_SUPPLIED INFORMATION_.
###
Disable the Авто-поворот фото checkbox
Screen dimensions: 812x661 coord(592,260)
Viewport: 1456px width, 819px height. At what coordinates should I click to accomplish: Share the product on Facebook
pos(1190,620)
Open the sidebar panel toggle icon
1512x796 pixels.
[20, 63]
###
_TO DO_. Can you repeat each of the records above word for word, with nothing changed?

_SOLUTION BELOW_.
Disable the Авто-поворот фото checkbox
Screen dimensions: 812x661 coord(592,260)
Viewport: 1456px width, 819px height. At what coordinates should I click to accomplish: Share the product on Facebook
pos(1190,620)
Open the sidebar panel toggle icon
1512x796 pixels.
[20, 63]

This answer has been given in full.